**Extract provided**

'''

I fool people all the time. They think I have discipline. I don’t. I have entire decades in my life where I achieved practically nothing. But there have been times in my life when I got tons of fun, colorful and creative things out in the world.

How did I go from spinning my wheels to getting my own epic shit done?

Early in my life I was infected with the thought virus of “doing things the right way”. As a kid I was a natural artist. I couldn’t stop drawing and painting and really thought I was going to spend my life in art. I decided that I would dual major in college in art and literature (I’m very practical). When I showed up for my first freshman painting class the teacher opined on our color palates and really favored the work that looked the most like hers. I was confused and because I had no perspective I struggled to “paint the right way”. I lost connection with my flow and painting became very hard for me. One of the models from our class stopped by my apartment and looked at a figure painting I had done that I had in the living room. She smiled and said “wow, you really can see how you improved from the class”. I nearly lost it. It was something I painted free hand two years before I even set foot in that damn classroom.

But I still was stuck on this idea that the way I got things done was somehow flawed and incomplete. I had several other experiences over the years of trying to do things “the right way” and found I lost my juice for them in record time. When I think of those experiences the word tyranny comes to mind—the tyrant lived between my ears and set down rules and expectations daily. It was a drag to be sure and I honestly believed there was something wrong with me because I just wouldn't get in line.

'''

**Your task**
Reproduce the whole passage about discipline and creative work, word for word.

**Data for review**
'''

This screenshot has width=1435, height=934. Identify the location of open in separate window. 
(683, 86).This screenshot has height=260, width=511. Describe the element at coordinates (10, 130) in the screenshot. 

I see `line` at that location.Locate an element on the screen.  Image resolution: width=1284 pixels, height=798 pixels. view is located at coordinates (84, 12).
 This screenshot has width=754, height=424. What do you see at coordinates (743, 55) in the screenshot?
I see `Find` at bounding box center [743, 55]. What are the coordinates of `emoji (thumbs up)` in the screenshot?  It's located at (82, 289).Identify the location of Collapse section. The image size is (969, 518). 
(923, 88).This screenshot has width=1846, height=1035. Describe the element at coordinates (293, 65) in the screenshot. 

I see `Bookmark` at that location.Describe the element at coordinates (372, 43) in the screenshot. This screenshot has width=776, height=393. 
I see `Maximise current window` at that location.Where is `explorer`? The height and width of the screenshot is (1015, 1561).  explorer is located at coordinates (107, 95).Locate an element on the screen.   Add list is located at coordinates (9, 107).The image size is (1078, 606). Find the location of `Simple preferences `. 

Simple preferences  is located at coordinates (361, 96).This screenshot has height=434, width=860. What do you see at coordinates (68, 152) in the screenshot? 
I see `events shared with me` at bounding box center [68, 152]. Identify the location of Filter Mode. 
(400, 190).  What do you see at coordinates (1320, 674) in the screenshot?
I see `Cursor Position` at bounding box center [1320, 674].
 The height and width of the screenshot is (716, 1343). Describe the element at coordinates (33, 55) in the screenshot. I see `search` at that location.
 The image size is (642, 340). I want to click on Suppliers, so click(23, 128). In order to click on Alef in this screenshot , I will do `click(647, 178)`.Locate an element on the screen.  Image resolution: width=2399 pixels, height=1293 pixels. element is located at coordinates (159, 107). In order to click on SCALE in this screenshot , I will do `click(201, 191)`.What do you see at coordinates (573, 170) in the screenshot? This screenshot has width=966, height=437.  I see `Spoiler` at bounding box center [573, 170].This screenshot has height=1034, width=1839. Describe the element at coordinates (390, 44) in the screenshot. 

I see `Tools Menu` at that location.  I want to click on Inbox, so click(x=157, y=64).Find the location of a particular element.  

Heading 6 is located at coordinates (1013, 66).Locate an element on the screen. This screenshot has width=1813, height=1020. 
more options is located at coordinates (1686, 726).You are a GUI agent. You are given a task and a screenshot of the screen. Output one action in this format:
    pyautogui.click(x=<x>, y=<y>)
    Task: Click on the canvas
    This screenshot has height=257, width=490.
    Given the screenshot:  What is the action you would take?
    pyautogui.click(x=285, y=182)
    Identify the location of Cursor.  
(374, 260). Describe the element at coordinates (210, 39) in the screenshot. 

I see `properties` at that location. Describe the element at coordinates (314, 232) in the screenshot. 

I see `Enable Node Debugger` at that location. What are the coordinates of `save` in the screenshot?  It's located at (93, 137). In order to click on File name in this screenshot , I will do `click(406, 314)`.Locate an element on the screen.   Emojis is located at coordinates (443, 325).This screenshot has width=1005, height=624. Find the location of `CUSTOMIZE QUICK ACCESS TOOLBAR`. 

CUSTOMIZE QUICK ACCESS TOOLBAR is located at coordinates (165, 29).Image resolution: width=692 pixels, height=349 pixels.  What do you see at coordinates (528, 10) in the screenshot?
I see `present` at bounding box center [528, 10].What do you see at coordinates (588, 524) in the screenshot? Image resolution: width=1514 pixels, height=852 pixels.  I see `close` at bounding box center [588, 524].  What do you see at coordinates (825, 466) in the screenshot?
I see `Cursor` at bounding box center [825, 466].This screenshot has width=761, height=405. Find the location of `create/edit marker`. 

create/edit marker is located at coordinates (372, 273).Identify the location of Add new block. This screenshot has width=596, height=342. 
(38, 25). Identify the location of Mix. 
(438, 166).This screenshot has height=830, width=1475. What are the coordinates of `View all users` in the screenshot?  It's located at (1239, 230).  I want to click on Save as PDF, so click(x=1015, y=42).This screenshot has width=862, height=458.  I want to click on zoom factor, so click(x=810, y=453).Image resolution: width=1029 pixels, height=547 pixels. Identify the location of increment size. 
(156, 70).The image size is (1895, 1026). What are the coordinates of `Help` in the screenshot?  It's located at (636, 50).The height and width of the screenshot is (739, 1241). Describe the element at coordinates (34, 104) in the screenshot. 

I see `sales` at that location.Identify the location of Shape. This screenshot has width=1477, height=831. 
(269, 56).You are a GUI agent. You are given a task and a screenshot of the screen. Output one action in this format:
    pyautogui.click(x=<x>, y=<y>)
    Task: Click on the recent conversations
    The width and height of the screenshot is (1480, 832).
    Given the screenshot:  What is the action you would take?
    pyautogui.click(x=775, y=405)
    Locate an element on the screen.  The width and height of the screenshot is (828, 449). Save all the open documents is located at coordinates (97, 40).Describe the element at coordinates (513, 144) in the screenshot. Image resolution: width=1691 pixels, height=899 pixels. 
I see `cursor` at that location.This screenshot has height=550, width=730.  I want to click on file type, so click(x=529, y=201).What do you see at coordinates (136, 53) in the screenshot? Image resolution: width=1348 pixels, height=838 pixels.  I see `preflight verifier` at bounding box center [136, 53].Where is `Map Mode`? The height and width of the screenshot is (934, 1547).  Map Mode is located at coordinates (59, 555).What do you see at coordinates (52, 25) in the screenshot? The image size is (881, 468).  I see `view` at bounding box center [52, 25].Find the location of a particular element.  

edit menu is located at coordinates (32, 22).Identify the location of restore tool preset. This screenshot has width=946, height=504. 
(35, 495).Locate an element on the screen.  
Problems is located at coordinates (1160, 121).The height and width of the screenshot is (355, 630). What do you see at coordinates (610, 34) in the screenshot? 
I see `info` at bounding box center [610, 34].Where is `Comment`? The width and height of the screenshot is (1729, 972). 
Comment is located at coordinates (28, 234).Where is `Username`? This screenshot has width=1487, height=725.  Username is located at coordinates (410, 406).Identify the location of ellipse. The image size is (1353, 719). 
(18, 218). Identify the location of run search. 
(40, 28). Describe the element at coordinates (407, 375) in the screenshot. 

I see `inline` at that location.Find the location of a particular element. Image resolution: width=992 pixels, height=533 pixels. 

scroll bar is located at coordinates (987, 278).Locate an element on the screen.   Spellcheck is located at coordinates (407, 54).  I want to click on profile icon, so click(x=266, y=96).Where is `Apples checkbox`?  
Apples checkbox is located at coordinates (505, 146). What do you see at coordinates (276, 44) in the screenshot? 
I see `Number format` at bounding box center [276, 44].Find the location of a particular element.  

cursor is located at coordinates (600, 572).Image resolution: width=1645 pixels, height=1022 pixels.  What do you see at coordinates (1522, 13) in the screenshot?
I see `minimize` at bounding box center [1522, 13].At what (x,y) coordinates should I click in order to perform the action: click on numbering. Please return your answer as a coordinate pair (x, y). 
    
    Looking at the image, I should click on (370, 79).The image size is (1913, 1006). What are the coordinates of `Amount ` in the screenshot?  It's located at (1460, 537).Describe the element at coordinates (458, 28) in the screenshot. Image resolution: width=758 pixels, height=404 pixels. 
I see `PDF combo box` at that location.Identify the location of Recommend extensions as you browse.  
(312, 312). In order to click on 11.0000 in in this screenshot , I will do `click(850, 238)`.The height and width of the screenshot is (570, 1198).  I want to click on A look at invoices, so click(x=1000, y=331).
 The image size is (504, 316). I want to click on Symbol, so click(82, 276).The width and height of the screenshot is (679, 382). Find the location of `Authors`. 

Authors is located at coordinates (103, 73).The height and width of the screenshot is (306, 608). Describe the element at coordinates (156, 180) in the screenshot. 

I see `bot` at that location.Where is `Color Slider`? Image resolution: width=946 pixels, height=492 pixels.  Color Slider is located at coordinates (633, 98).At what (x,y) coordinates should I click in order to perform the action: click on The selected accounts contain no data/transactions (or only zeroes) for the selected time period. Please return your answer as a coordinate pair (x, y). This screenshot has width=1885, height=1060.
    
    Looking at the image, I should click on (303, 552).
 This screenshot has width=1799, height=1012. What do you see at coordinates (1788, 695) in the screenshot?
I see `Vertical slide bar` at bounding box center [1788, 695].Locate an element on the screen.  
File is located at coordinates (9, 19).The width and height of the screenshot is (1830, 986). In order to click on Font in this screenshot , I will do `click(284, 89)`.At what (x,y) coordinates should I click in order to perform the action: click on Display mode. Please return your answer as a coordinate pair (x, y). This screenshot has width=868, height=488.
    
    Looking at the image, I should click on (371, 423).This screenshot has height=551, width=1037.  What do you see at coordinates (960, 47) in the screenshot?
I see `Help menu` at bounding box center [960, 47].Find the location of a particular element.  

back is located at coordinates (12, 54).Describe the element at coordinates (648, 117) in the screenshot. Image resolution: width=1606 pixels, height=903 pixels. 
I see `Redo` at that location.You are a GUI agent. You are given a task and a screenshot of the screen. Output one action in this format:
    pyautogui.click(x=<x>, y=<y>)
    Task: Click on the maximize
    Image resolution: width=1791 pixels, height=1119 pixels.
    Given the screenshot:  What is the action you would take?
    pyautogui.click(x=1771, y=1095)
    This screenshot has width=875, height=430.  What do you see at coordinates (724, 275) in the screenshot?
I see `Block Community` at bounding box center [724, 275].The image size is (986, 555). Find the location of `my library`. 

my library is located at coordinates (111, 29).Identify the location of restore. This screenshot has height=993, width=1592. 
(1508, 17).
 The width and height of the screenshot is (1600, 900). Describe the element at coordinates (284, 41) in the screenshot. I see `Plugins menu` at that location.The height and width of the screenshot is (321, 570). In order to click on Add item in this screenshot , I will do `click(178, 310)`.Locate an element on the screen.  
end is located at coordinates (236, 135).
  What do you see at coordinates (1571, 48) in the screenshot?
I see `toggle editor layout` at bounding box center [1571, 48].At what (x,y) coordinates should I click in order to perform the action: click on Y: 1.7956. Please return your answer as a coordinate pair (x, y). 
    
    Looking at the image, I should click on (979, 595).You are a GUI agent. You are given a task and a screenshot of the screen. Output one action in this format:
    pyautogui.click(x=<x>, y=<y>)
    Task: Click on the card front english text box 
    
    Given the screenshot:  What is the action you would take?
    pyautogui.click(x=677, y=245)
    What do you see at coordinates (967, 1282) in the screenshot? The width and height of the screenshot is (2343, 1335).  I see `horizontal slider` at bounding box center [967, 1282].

'''

**Exercise output**
I fool people all the time. They think I have discipline. I don’t. I have entire decades in my life where I achieved practically nothing. But there have been times in my life when I got tons of fun, colorful and creative things out in the world.

How did I go from spinning my wheels to getting my own epic shit done?

Early in my life I was infected with the thought virus of “doing things the right way”. As a kid I was a natural artist. I couldn’t stop drawing and painting and really thought I was going to spend my life in art. I decided that I would dual major in college in art and literature (I’m very practical). When I showed up for my first freshman painting class the teacher opined on our color palates and really favored the work that looked the most like hers. I was confused and because I had no perspective I struggled to “paint the right way”. I lost connection with my flow and painting became very hard for me. One of the models from our class stopped by my apartment and looked at a figure painting I had done that I had in the living room. She smiled and said “wow, you really can see how you improved from the class”. I nearly lost it. It was something I painted free hand two years before I even set foot in that damn classroom.

But I still was stuck on this idea that the way I got things done was somehow flawed and incomplete. I had several other experiences over the years of trying to do things “the right way” and found I lost my juice for them in record time. When I think of those experiences the word tyranny comes to mind—the tyrant lived between my ears and set down rules and expectations daily. It was a drag to be sure and I honestly believed there was something wrong with me because I just wouldn't get in line.